TASK STATEMENT:
Repeat exactly the lines beginning at the one that contains "Task: Open the Spaces grid menu bar icon" and running to the end of the material. Omit the pictures.

GIVEN DATA:
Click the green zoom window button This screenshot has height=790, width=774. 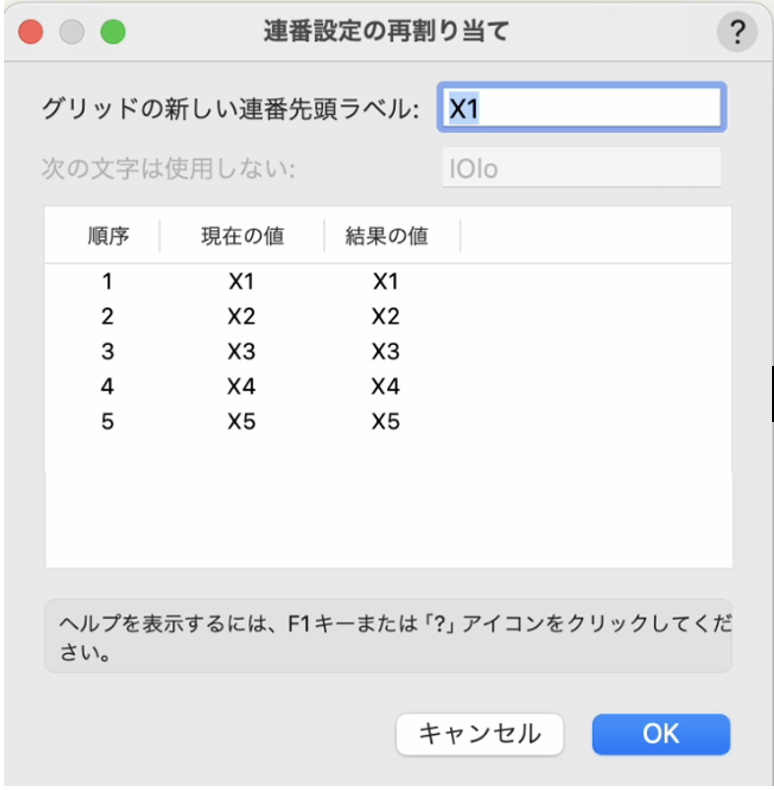[x=112, y=32]
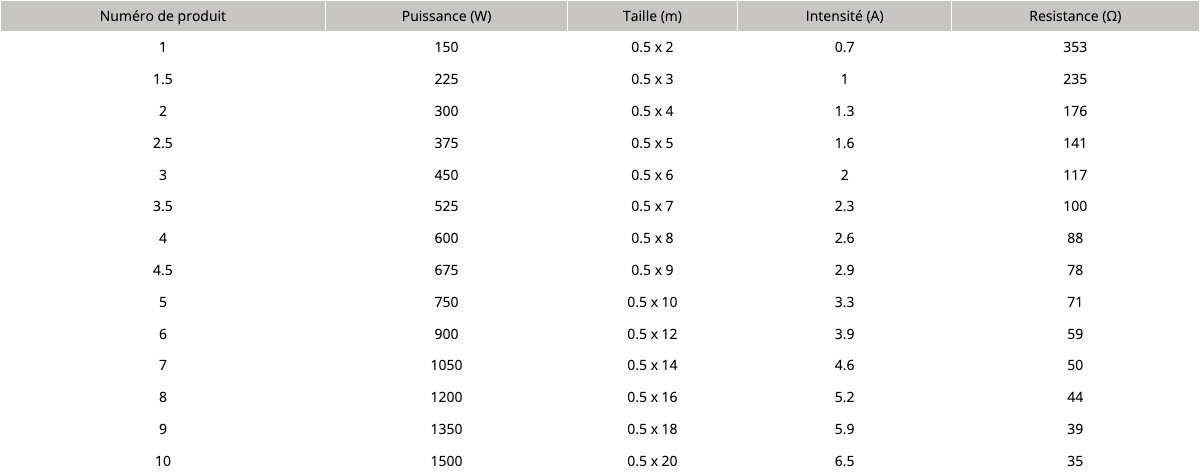Select the 150 W power cell
This screenshot has width=1200, height=475.
pyautogui.click(x=446, y=47)
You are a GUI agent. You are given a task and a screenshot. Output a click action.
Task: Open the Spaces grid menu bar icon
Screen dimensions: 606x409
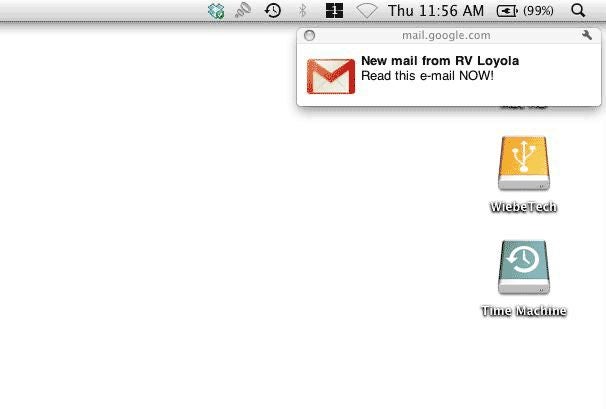tap(334, 10)
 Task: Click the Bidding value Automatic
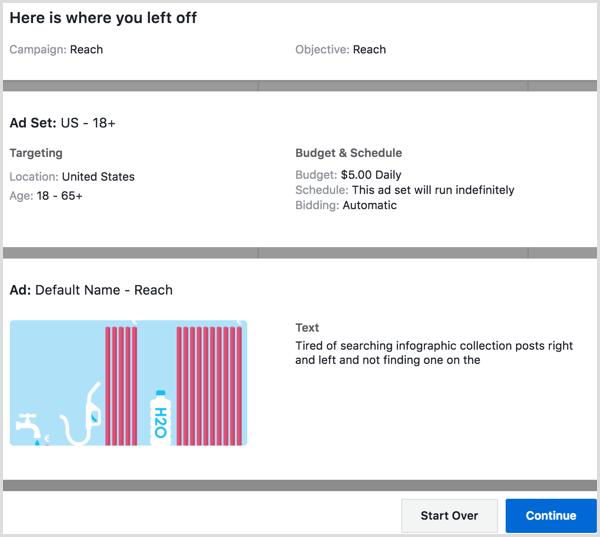[x=370, y=205]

WRITTEN SOLUTION:
Task: Open the Spaces grid menu bar icon
Screen dimensions: 606x409
tap(334, 10)
 Task: Click the Bidding value Automatic
[x=370, y=205]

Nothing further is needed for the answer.